==== Source material ====

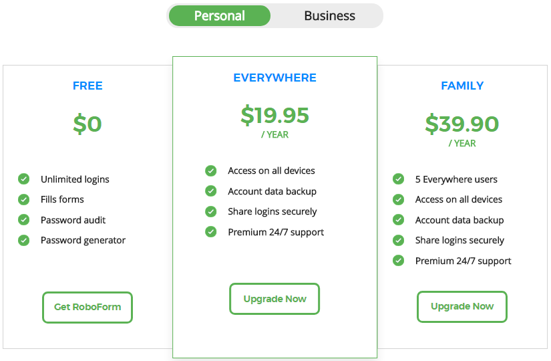The width and height of the screenshot is (551, 361).
Task: Click checkmark icon next to Password generator
Action: (24, 240)
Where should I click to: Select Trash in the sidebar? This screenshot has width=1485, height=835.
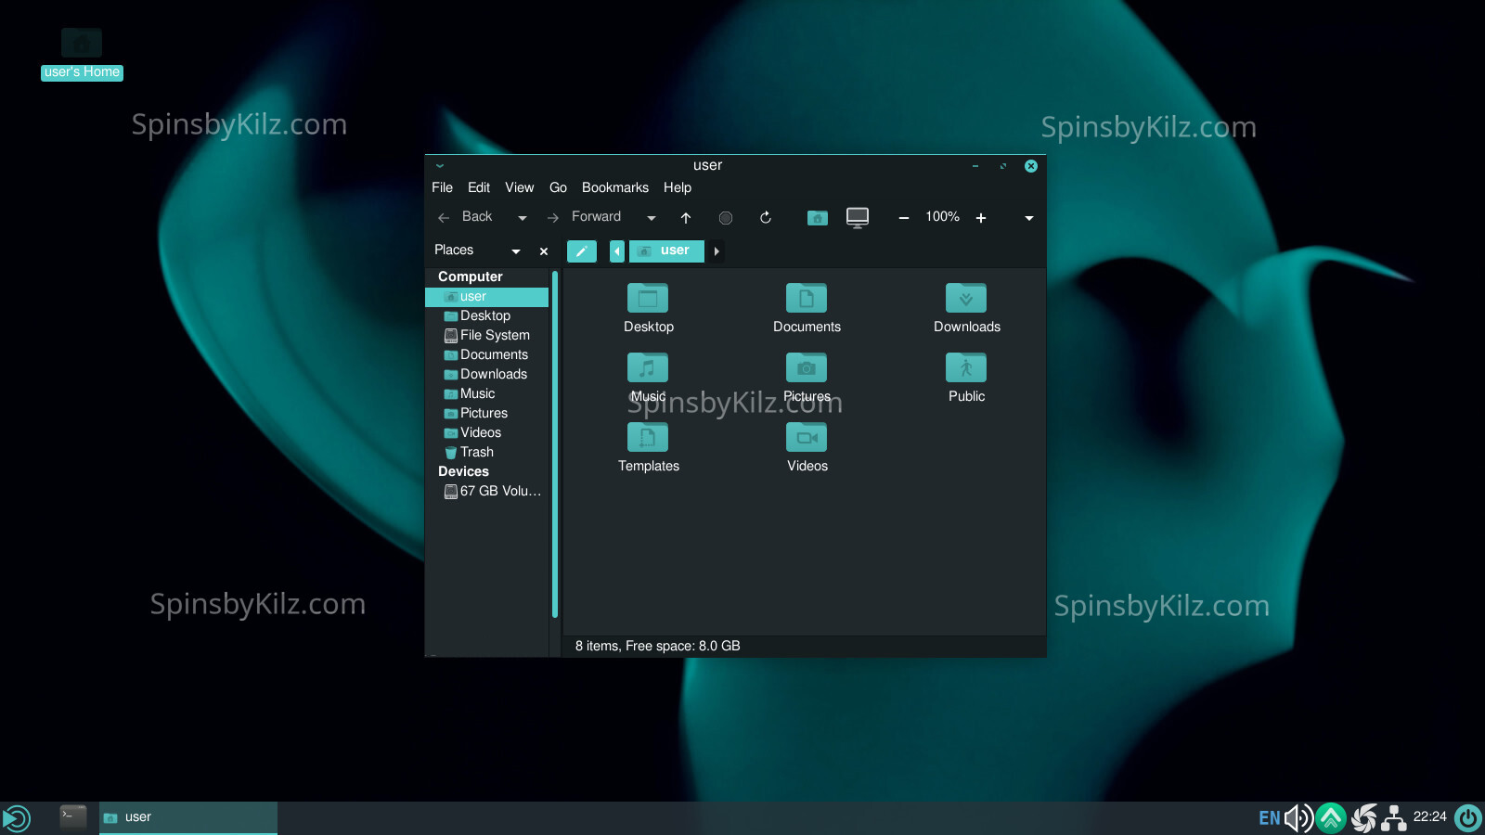point(476,452)
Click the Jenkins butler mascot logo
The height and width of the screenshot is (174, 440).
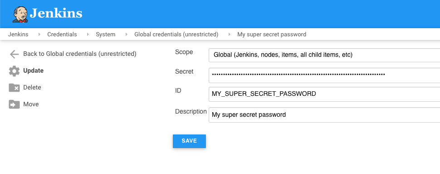click(20, 15)
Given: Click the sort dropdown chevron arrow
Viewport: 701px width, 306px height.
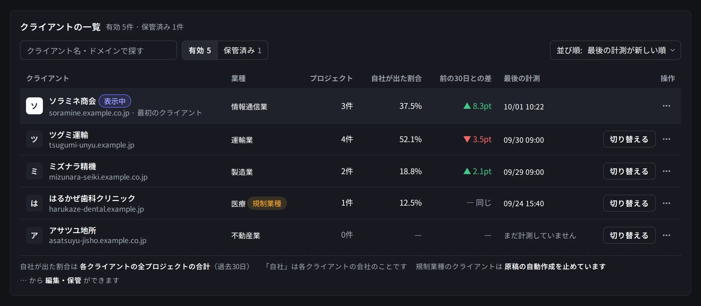Looking at the screenshot, I should [673, 50].
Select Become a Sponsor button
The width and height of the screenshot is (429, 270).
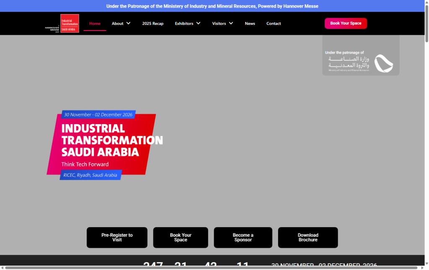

====

> _Your task_: Leaving the pictures aside, copy exactly and only the lines from the one holding "Select Become a Sponsor button" through the final line of the data, both ends kept.

> _Written reply_:
Select Become a Sponsor button
The width and height of the screenshot is (429, 270).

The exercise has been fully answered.